Exercise: Using the entries that follow, write out the line containing "Task: Open the Wi-Fi network settings flyout", the line containing "Given: Click the", and every line between them, exactly and nothing else.

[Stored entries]
┌────────

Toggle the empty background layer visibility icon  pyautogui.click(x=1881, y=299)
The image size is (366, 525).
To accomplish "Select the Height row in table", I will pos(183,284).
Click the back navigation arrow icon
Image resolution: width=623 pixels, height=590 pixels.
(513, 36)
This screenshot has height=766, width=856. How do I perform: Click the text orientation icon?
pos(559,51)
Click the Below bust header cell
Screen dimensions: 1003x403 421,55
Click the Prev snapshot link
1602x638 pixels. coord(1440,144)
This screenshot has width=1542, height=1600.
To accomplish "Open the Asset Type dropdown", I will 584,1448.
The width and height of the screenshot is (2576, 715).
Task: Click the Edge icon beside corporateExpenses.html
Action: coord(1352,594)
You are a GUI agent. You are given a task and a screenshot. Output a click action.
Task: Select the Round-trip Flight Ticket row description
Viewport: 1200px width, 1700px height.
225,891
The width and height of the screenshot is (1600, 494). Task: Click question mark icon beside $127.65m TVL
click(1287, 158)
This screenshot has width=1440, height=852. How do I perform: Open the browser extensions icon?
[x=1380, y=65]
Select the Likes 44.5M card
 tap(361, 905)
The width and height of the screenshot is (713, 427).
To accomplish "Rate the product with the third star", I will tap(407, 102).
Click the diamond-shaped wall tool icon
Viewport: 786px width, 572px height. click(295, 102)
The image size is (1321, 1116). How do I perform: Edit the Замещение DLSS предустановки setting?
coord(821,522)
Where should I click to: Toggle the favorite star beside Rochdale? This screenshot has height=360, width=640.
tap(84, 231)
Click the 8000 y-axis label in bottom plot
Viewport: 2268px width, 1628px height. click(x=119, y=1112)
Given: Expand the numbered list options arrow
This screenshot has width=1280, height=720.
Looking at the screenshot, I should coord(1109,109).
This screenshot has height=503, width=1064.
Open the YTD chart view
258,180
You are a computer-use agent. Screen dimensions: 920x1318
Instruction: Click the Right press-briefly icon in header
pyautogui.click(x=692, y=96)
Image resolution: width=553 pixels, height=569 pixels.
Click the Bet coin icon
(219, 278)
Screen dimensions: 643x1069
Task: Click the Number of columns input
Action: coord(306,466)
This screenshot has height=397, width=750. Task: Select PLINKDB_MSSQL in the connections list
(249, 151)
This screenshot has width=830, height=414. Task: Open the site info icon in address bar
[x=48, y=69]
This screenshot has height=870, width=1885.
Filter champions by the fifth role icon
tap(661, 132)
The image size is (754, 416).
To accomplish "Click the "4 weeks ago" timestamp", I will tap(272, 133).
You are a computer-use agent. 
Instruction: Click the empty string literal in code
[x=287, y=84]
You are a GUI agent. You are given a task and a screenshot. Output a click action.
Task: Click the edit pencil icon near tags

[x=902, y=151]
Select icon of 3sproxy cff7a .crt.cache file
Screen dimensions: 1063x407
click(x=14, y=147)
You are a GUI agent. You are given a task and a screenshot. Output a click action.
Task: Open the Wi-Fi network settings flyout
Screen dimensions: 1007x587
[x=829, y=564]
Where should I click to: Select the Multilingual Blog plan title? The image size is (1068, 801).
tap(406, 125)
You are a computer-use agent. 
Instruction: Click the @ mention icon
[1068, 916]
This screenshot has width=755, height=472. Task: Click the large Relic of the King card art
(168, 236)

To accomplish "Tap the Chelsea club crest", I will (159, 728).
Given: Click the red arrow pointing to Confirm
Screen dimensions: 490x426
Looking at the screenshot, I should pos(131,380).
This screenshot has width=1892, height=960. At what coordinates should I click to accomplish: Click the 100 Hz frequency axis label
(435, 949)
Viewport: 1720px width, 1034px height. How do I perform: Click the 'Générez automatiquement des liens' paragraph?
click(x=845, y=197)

└────────

Exercise solution:
Task: Open the Wi-Fi network settings flyout
Screen dimensions: 1007x587
[x=829, y=564]
Where should I click to: Select the Multilingual Blog plan title? The image size is (1068, 801).
tap(406, 125)
You are a computer-use agent. 
Instruction: Click the @ mention icon
[1068, 916]
This screenshot has width=755, height=472. Task: Click the large Relic of the King card art
(168, 236)

To accomplish "Tap the Chelsea club crest", I will (159, 728).
Given: Click the red arrow pointing to Confirm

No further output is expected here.